In Béjar, perched on the slopes of the Sierra de Salamanca, a museum serves as a key to memory and a starting point for understanding a city that for centuries was home to a thriving Jewish community. The David Melul Jewish Museum is not merely a hall of ancient artifacts; it is a layered narrative that guides visitors from medieval coexistence to the Sephardic diaspora and invites them to explore the city with fresh eyes.
Housed in a fifteenth-century manor and opened in 2004 thanks to the philanthropic vision of David Melul, the museum unfolds across three floors that connect local history with the broader story of Sefarad.

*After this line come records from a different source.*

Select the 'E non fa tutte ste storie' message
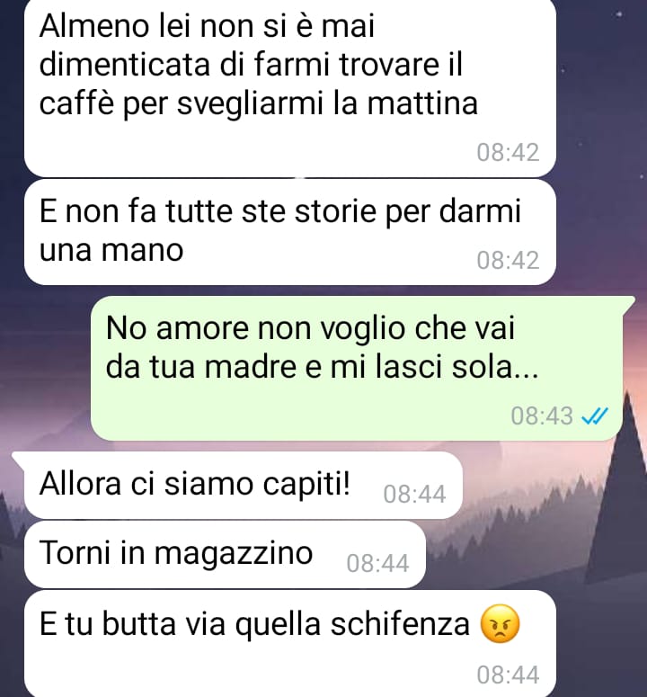Viewport: 647px width, 697px height. point(290,232)
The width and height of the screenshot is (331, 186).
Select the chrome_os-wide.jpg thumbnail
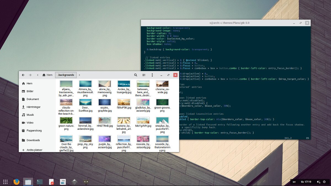point(162,84)
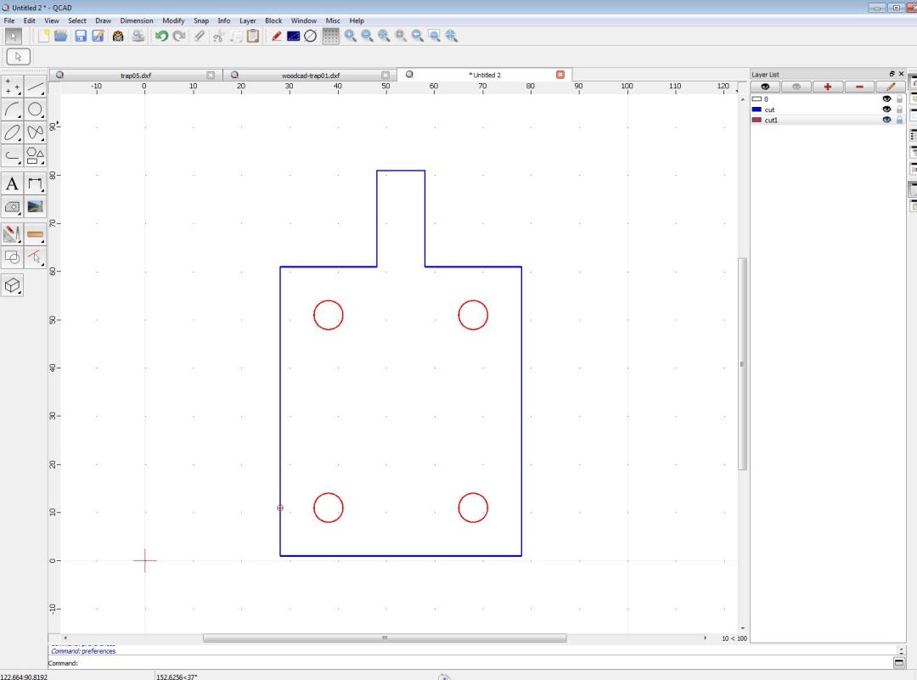This screenshot has height=680, width=917.
Task: Click the blue color swatch next to cut
Action: (757, 110)
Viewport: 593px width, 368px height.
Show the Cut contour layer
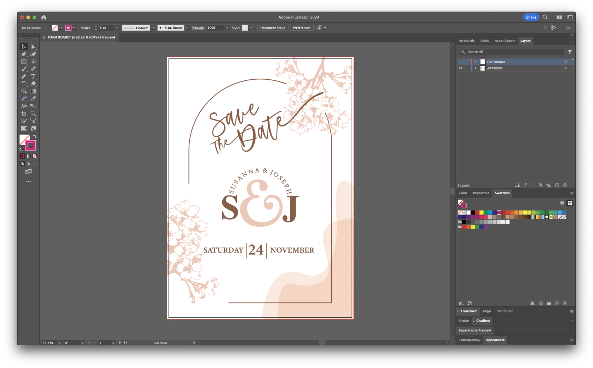coord(461,62)
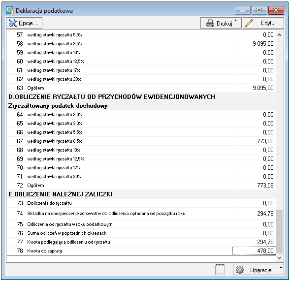Click the vertical scrollbar thumb
Screen dimensions: 291x282
point(279,231)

The visit begins with a map tracing Jewish presence in Spain and in Béjar, documented since the late twelfth century. Among the highlights are the Fuero of Béjar, which regulated life among Christians, Muslims, and Jews, and ritual objects such as the menorah, tallit, and tefillin, tangible reminders of practices lost after 1492. An audiovisual presentation on the Edict of Granada sets the date and context of the rupture, while the first floor focuses on the era of the conversos, displaying inquisitorial documents and a scale model of fifteenth-century Béjar that situates the Jewish quarter near the Ducal Palace and the churches of Santa María, San Gil, and San Juan.
The top floor opens onto the geography of exile: Mediterranean and Atlantic routes, the Judeo-Spanish language, and testimonies from families who preserved their link to the city through the surname Béjar and its variants.

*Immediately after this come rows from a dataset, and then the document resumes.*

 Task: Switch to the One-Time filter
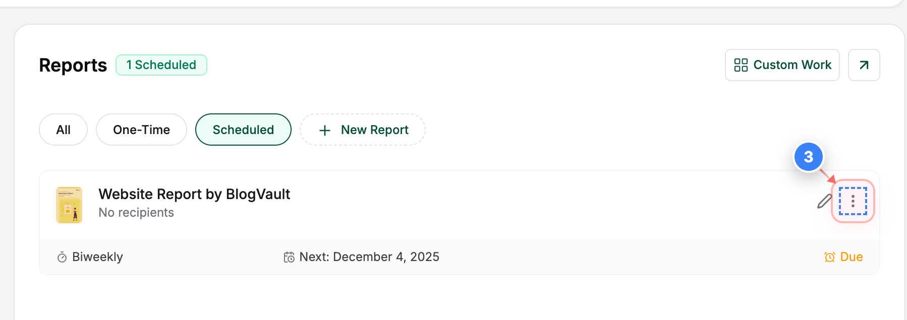[x=141, y=130]
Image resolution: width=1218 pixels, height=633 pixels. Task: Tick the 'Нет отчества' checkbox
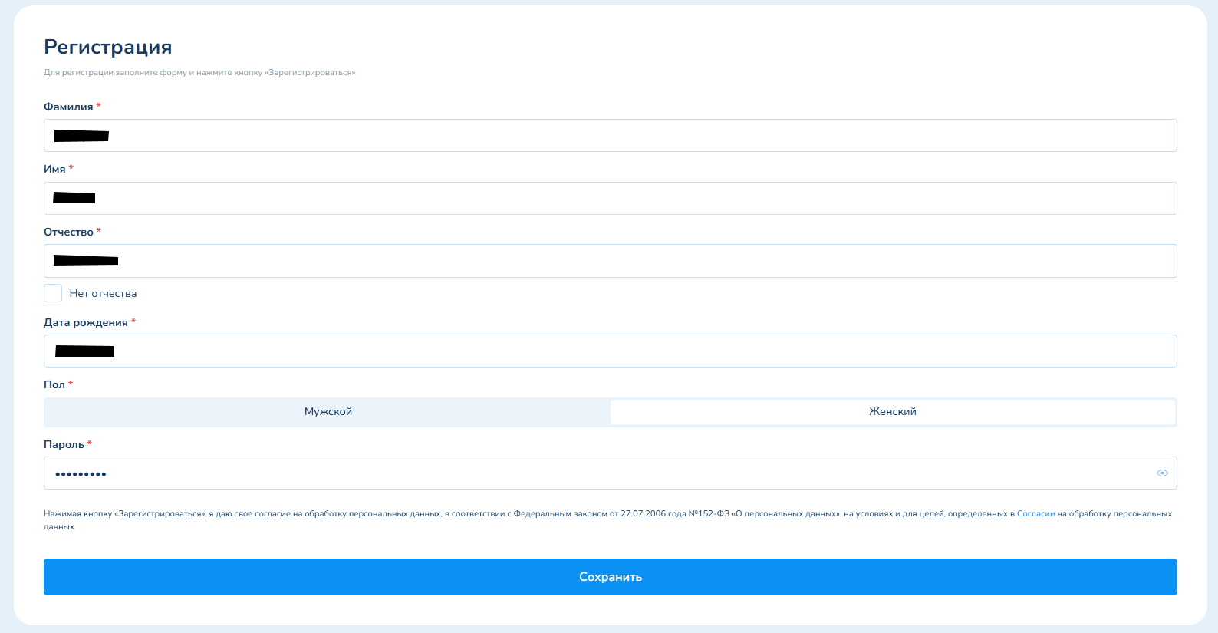(53, 293)
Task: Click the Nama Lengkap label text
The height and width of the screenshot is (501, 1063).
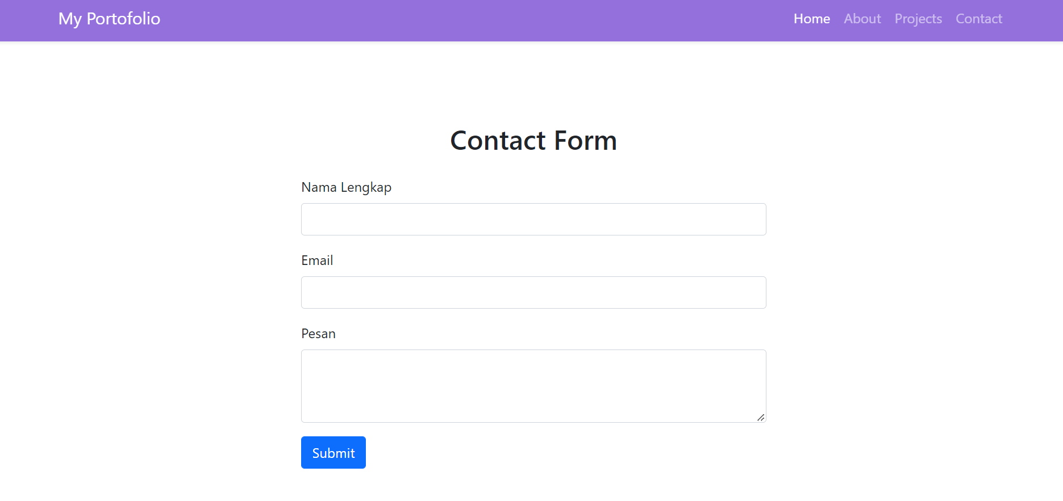Action: pyautogui.click(x=347, y=187)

Yet the museum does not exhaust the story. Béjar was once a flourishing aljama, with its own synagogue, school, ritual baths, butcher shop, oven, hospital, and cemetery. Its Jews worked in trade, crafts, and medicine. Among its notable figures was Rabbi Hayyim ibn Mussa, physician, translator, and poet, author of Magen va-Romav, a work that reflects the intellectual vitality of the community. Other names such as Samuel de la Tetilla and Simuel de Medina appear in records as tax collectors and artisans, part of the fabric of daily life. All this unfolded under the protection—and at times the pressure—of the Zúñiga family, lords of Béjar, who ruled from the Ducal Palace.
Today, travelers can walk through these settings. The David Melul Jewish Museum is the starting point, but the experience extends into the streets. The old Jewish quarter lie around Calle Mayor and the vicinity of the Ducal Palace. There, among stately homes and churches, the coexistence that the Fuero sought to regulate once took shape. Nearby, the Renaissance garden of El Bosque, with its ponds and pathways, becomes each summer a stage for Sephardic concerts, where music revives echoes of a past that seemed lost. The Plaza Mayor and historic churches complete a route that blends art, history, and memory.
Curiously, Béjar’s story still resonates in thousands of people around the world, part of the Sephardic diaspora. With the expulsion from Spain and subsequent migrations, Jews and conversos carried the city’s name far beyond the mountains. Today, entire families bear surnames such as Béjar, Behar, Bejarano, or Becerano, all derived from the original toponym. These names traveled across the Mediterranean and the Americas, adapting to different alphabets and pronunciations yet preserving the reference to the city as a symbol of identity.
Among their descendants are figures such as the rabbi and intellectual Haim Bejarano, a staunch defender of Judeo-Spanish culture; anthropologist Ruth Behar, an authority on Sephardic memory; businessman Howard Behar, former president of Starbucks; and musician Dan Bejar, a recognized voice in the indie scene. The museum holds photographs and testimonies sent from Seattle, London, Sofia, and Tel Aviv, weaving an emotional network that restores Béjar to its global dimension.
The connection between Béjar and its Sephardic heritage is also reinforced through cultural programming. Each September, the city joins the European Days of Jewish Culture with guided tours, concerts, and workshops that reinterpret Sephardic recipes using local ingredients. In summer, El Bosque becomes a stage for music that revives Mediterranean repertoires, and in autumn, the hiking event known as La Salamanquesa retraces the path of exile through the mountains. These activities transform history into living culture, offering visitors an experience that combines heritage and nature.